Univariable logistic regression analysis was performed for the association between explanatory variables (sex, village of residence, and age) and the following outcomes: C. burnetii seropositivity in IgG phase I and IgG phase II and overall C. burnetii seropositivity (for any isotype) in the Wiwa people. A multivariable logistic regression model was used for the association between the explanatory variables (village of residence and age) and the outcomes C. burnetii overall seropositivity, C. burnetii IgG phase I positivity, and C. burnetii IgG phase II positivity and the explanatory variables (village of residence and sex) and the outcomes C. burnetii IgM phase I positivity and C. burnetii IgM phase II positivity.

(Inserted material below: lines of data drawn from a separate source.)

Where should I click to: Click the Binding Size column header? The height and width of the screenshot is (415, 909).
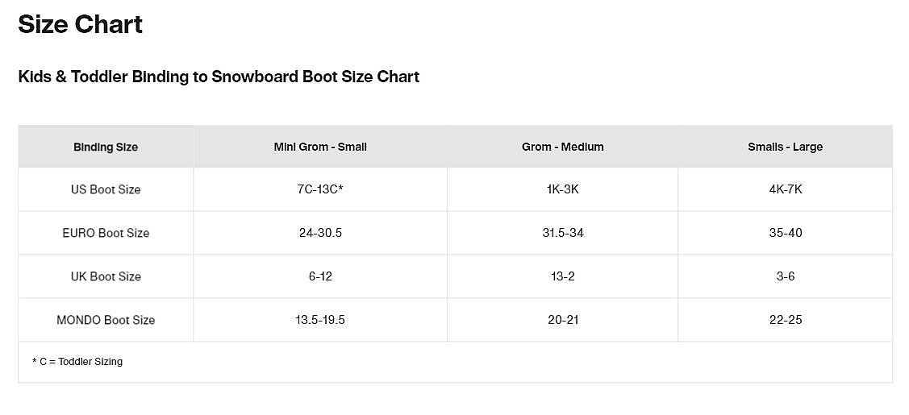(x=106, y=147)
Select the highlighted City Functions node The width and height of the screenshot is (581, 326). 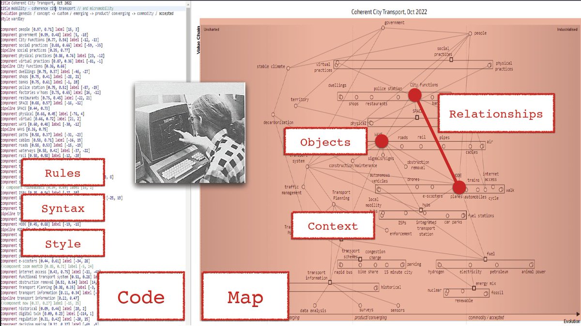click(415, 95)
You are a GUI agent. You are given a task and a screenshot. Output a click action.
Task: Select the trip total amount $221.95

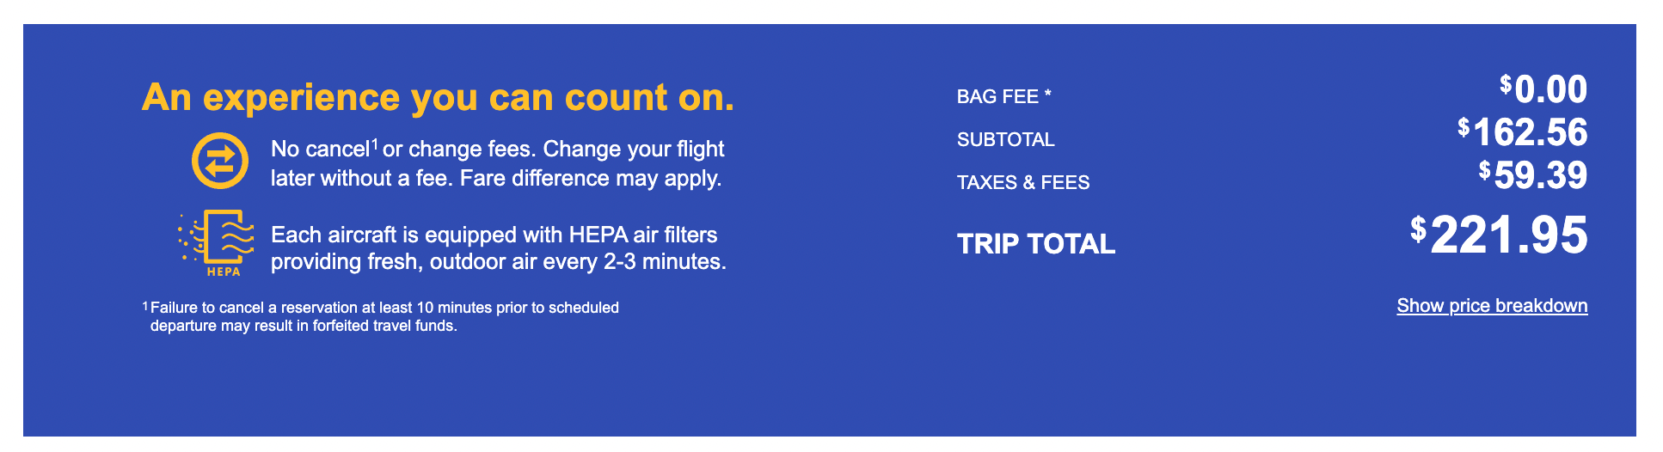pos(1499,235)
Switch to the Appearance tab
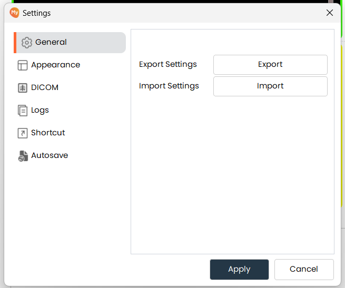 coord(55,65)
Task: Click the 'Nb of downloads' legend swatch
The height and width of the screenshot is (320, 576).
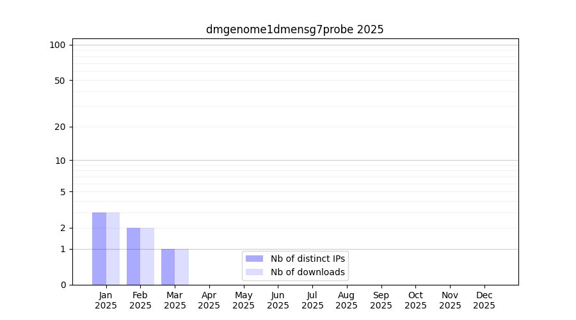Action: point(254,272)
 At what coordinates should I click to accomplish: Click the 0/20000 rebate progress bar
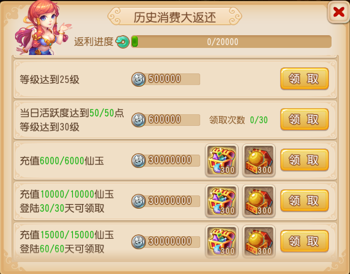click(x=231, y=42)
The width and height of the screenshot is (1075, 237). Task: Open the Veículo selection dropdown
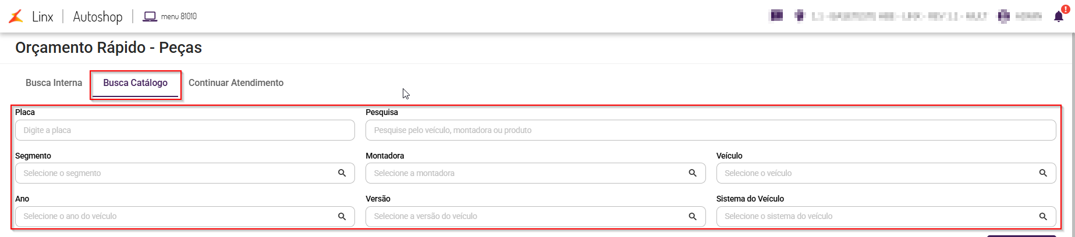[x=873, y=173]
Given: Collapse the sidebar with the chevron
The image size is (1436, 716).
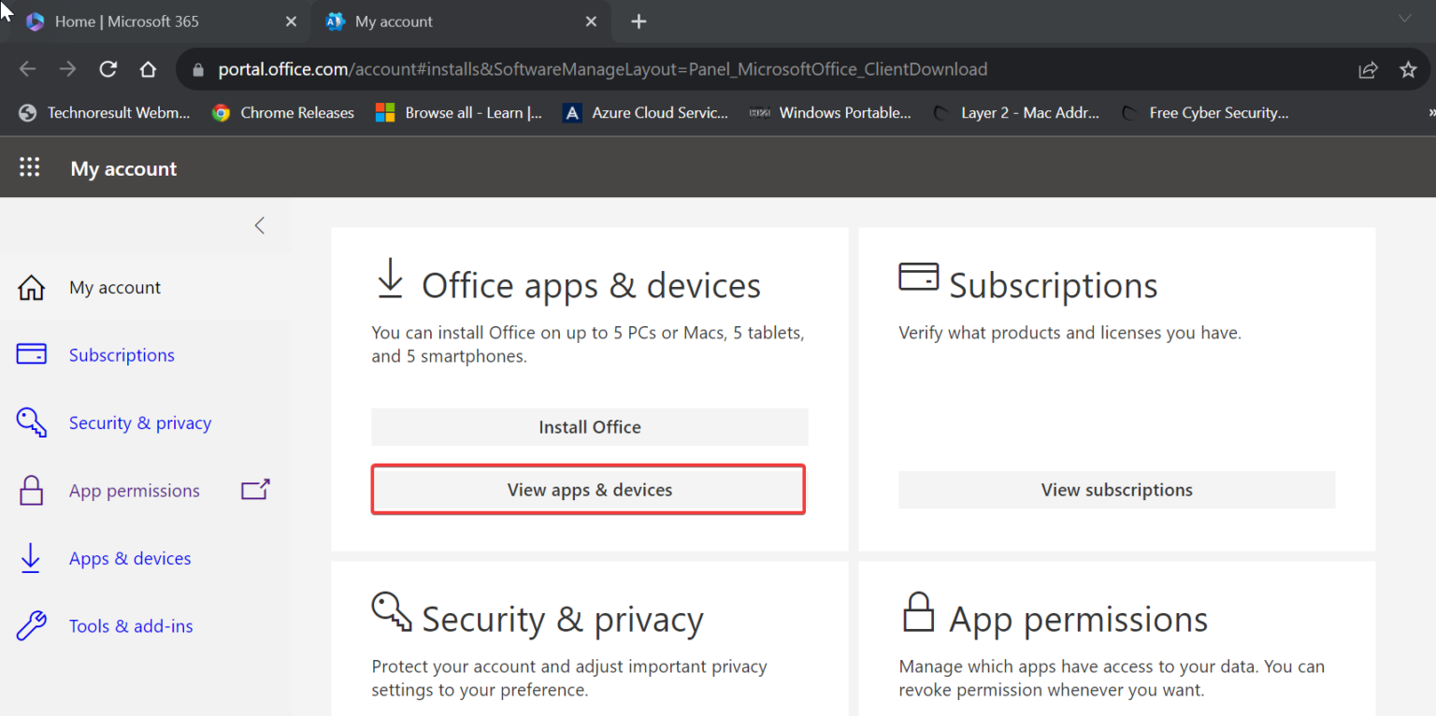Looking at the screenshot, I should pyautogui.click(x=259, y=225).
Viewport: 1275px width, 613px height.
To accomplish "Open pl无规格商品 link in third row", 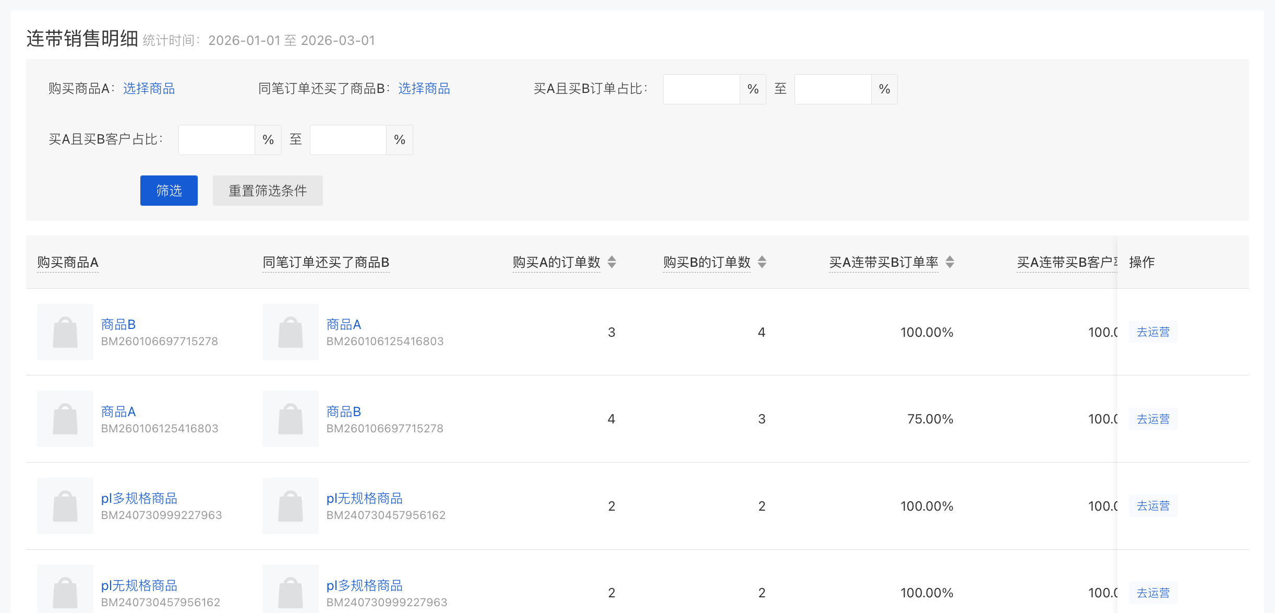I will pyautogui.click(x=365, y=499).
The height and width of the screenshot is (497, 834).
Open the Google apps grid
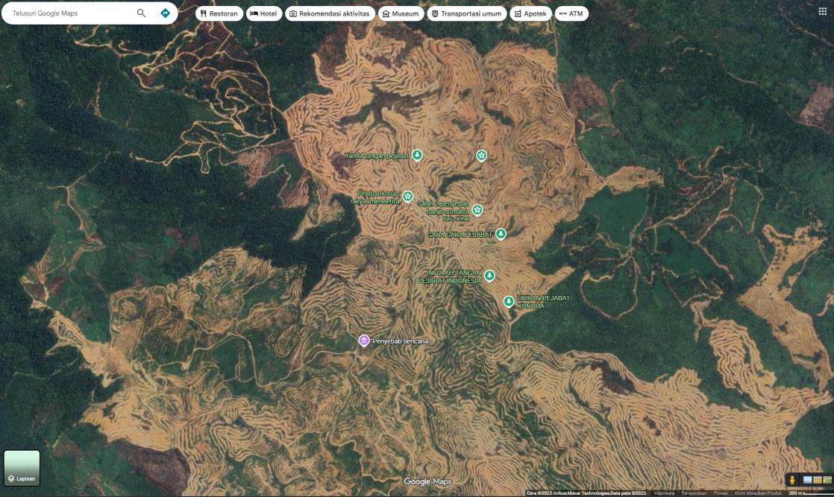(823, 11)
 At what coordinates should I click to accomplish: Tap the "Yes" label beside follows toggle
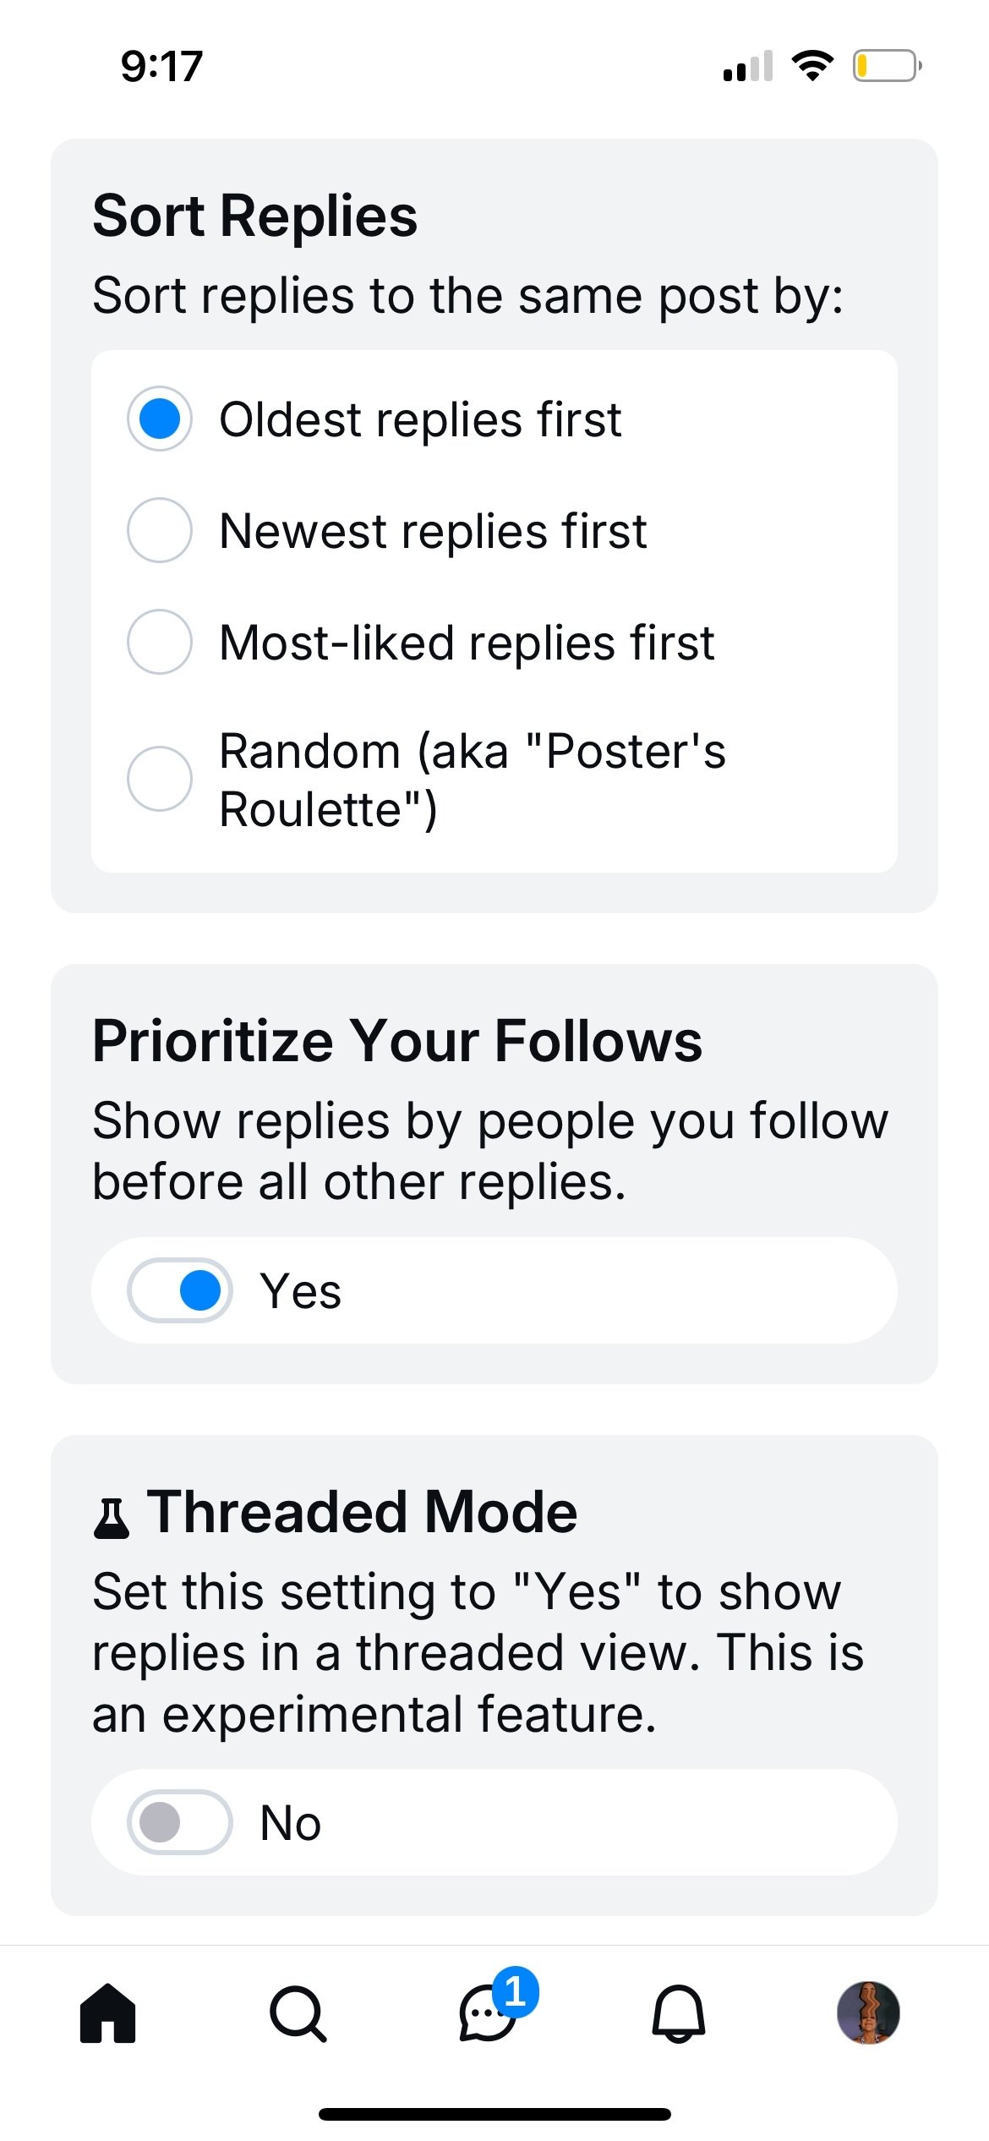[300, 1291]
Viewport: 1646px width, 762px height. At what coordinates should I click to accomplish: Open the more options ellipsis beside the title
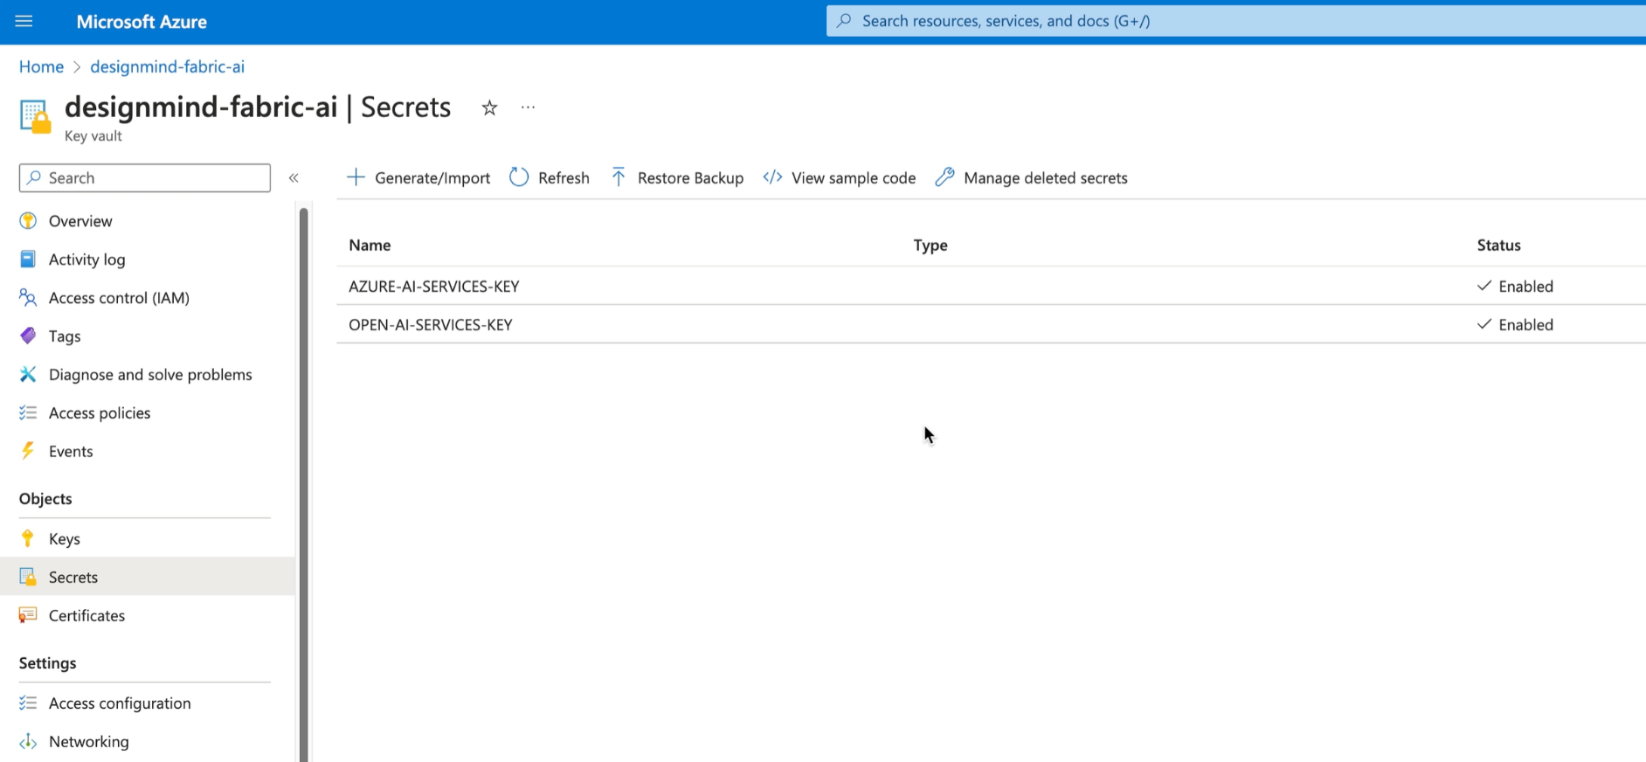528,107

The immunofluorescence assay was considered positive at a titer cutoff of ≥ 1:16. Statistically significant variables (P value ≤ 0.05) are highlighted in bold.
Overall = participants that tested positive for at least one of the four antibodies included.
For the outcomes of IgG phase I and II and overall seropositivity, the model of best fit for the multivariable analysis included “village” and “age” (likelihood ratio test), whereas the model of best fit for IgM phase I and II included “sex” and “age” (Table 1). Lower odds of overall seropositivity (OR = 0.20; 95% CI, 0.06–0.67, P = 0.010) were still seen for participants living in Siminke, whereas those living in Cherua had increased odds of being seropositive for IgG phase I (OR = 2.97; 95% CI, 1.02–8.67, P = 0.047). Age was again positively associated with seropositivity, with the age group of 12 to 44 years having increased odds for IgG phase I (OR = 4.77; 95% CI, 1.53–14.84, P = 0.007), IgG phase II (OR = 3.13; 95% CI 1.07–9.16, P = 0.037), IgM phase II (OR = 4.30; 95% CI, 1.33–13.96, P = 0.015), and overall seropositivity (OR = 4.00; 95% CI, 1.77–8.87, P = 0.001). Increased odds were also observed for the ≥ 45-year age group for IgM phase I (OR = 7.93; 95% CI, 1.88–33.45, P = 0.005), IgM phase II (OR = 7.93; 95% CI, 1.88–33.45, P = 0.005), and overall seropositivity (OR = 4.67; 95% CI, 1.42–15.41, P = 0.011). Women had increased odds of being seropositive for IgM phase I (OR = 2.76; 95% CI, 1.01–7.53, P = 0.047) and phase II (OR = 2.76; 95% CI, 1.07–7.14, P = 0.036).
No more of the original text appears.